The MIDI instrument used is a modification of the Karplus-Strong model where the strings are coupled through a resonant body. The number of strings changes dynamically, so the stability of the system is maintained via a nonlinear gain control. This produced interesting results, including feedback that changes pitch on its own and even noises resembling Jurassic Park's velociraptors.
(C++ language -- Only tested on OSX platform)
Just type these commands into the terminal:
This simulator was a winning entry to the 2012 Undergraduate Data Research Palooza. Using the datasets provided by the Vaccine Modeling Initiative, the simulation shows an image of the United States that progresses through time. Each fatality from a particular disease spawns a particle moving in brownian motion in a location corresponding to the location of the fatality. The year is divided into two parts, summer and winter and the particles are colored with warm and cool colors, respectively. A tally of deaths per year is kept and a graph is created as the simulation runs. The code utilizes the jGeocoder library for geospatial positioning. Click on the banner on the image above for full resolution images.
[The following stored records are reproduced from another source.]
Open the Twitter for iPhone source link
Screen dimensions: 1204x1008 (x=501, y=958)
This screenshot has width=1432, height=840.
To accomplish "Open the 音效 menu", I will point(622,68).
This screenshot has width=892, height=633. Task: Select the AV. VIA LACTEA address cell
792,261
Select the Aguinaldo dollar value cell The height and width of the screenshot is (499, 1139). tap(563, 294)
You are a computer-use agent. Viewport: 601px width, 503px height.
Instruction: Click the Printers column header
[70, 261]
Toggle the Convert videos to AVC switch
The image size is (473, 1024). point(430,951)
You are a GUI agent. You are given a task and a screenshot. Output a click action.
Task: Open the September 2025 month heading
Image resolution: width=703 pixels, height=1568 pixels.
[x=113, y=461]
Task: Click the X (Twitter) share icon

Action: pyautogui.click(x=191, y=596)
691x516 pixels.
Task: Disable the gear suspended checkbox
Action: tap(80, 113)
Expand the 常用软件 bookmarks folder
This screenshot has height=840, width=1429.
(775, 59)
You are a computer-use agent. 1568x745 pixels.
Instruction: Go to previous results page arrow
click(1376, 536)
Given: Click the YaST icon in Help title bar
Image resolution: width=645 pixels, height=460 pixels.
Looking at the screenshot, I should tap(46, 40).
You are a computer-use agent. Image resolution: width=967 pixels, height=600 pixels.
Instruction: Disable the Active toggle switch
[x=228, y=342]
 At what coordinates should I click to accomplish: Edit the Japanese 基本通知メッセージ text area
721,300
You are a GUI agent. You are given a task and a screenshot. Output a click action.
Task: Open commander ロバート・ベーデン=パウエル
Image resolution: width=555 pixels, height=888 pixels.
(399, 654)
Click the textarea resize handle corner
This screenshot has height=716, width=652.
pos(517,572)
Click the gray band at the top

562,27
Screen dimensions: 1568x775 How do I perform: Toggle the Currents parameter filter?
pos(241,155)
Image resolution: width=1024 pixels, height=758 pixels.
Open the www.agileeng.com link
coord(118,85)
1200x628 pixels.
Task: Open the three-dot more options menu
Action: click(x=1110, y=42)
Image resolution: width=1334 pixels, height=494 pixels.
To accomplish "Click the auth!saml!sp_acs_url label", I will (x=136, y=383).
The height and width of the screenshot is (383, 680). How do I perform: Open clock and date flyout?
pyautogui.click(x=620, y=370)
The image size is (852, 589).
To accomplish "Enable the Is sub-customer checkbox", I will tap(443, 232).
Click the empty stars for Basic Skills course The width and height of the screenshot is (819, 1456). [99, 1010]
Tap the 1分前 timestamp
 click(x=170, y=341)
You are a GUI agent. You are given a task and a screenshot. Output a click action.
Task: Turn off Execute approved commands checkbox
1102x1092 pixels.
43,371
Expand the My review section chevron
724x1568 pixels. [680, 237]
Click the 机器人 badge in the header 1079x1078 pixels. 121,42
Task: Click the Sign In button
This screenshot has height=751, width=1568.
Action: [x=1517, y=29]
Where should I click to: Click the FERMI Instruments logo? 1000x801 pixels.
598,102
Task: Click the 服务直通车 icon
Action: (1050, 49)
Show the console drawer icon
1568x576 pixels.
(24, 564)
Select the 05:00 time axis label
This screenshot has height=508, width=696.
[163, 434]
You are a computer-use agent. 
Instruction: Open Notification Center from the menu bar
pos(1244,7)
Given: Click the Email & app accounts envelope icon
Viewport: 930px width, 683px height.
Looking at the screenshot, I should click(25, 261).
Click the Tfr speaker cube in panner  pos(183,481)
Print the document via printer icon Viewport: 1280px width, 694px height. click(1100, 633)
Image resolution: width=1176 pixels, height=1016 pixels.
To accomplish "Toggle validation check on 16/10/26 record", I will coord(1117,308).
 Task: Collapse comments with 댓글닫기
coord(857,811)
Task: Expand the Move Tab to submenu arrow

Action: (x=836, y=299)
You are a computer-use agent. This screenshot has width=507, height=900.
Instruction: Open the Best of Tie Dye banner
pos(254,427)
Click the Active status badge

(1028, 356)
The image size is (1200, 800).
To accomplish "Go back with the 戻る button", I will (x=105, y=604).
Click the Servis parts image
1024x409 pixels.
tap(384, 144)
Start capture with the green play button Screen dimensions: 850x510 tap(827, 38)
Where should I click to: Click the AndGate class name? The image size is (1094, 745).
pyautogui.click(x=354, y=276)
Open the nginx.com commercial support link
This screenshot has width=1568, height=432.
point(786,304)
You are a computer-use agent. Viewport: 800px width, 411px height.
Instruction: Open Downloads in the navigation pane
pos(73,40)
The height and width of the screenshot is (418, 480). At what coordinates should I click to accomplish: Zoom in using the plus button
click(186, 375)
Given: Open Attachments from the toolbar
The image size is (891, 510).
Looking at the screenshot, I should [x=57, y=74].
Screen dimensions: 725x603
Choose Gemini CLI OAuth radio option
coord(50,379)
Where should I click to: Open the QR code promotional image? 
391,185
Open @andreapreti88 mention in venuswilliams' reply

Since about spring of 2009, I have been crazy about ants. Why not? Ants are absolutely cool.
My ant colony simulation was designed in C++ using the SDL graphics library. Two colonies of ants coexist and interact in an environment featuring regularly spawning food and unnavigable obstacles. The ants exhibit brownian motion unless they are reacting to some an external or internal stimuli. These stimuli include the detection of a pheromone trail, the presence of a food supply, or a significant decrease in its own stamina. Upon discovering a food source, an ant will pick up the food and return to the anthill leaving a pheromone trails on this return trip, the strength of which degrades over time. Foraging ants follows trails until the food is reached. After noticing that the food source has been depleted, foraging ants return to the hole destroying pheromone trails along the way. The reproduction rate of the colony is a function of the queen's health, which directly correlates to the colony's surplus of food. The two colonies are in competition for resources and will fight over food or steal from the opposite colonies food surplus. The ants' motion and behavior is based almost entirely on probability. The simulation provides a basic model for swarm intelligence and demonstrates properties of real populations including cyclical population dynamics and carrying capacity.
Computer ants weren't good enough. I got my first ant farm and ordered the ants in the mail. They were western harvester ants. This was a huge disappointment because they barely survived for two days. I fed them a little piece of strawberry and a couple drops of water and they died. I was devastated. The next ant farm was one of those bizarre space ant colonies filled with green gel. They are essentially digging in their own food. I bought western harvesters again. This time they lived for a couple months and they did some serious digging. There are pictures of the ants in the gallery above. I didn't take any after the tunnels were dug, unfortunately. I hope to make an ant farm in the future out of a fish tank and fill it with more space gel. Ants deserve to have that third dimension to dig around in. The other option is to make get two huge pieces of plexiglass and make one the size of a wall. That would be really great, too.